Instructions for the task:
Please count the lines in the records below that contain the string "height". Reply with the number only.

— Start of Data records —

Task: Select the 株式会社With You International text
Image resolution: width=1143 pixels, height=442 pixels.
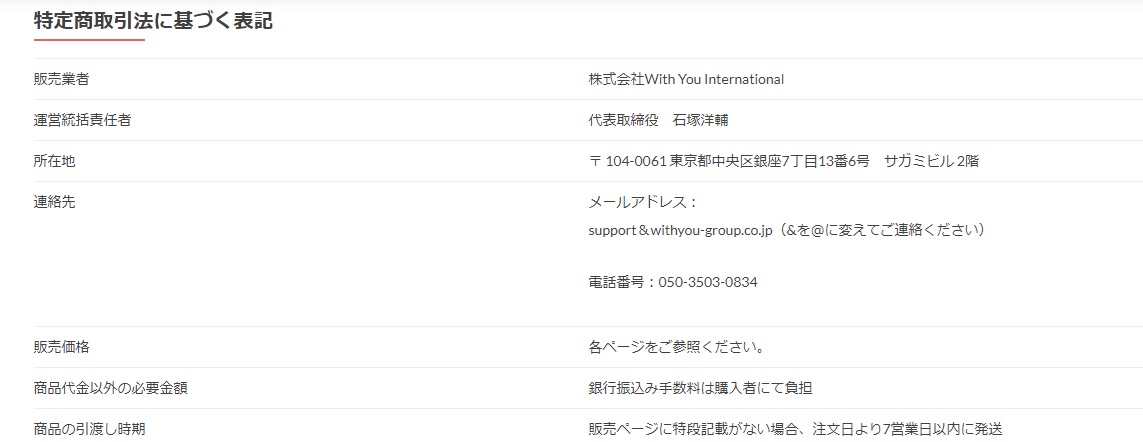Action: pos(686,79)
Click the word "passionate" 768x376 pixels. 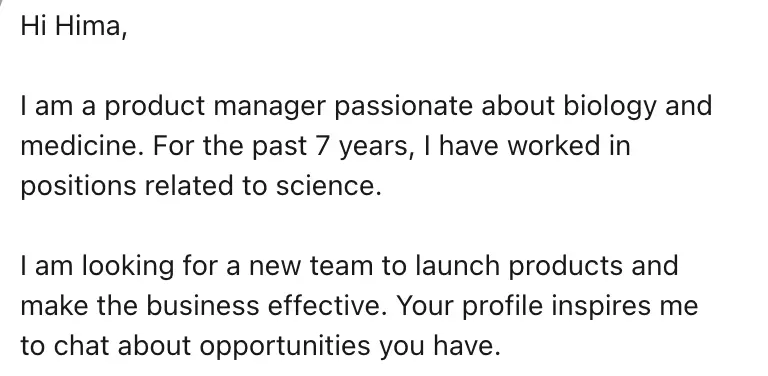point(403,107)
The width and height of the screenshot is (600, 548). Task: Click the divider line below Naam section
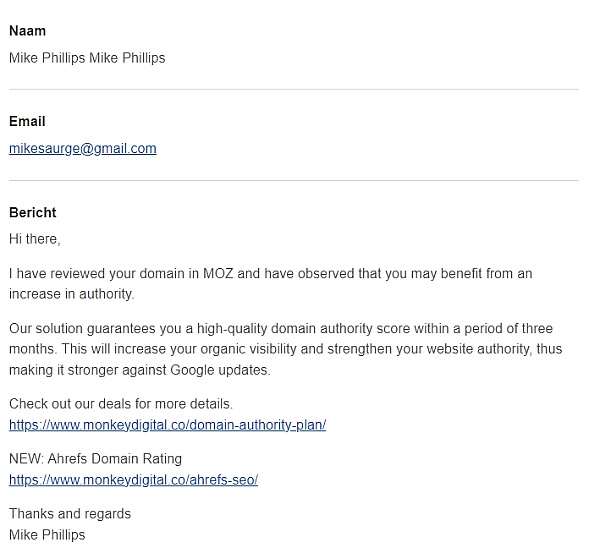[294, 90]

— End of Data records —

Solved problem:
2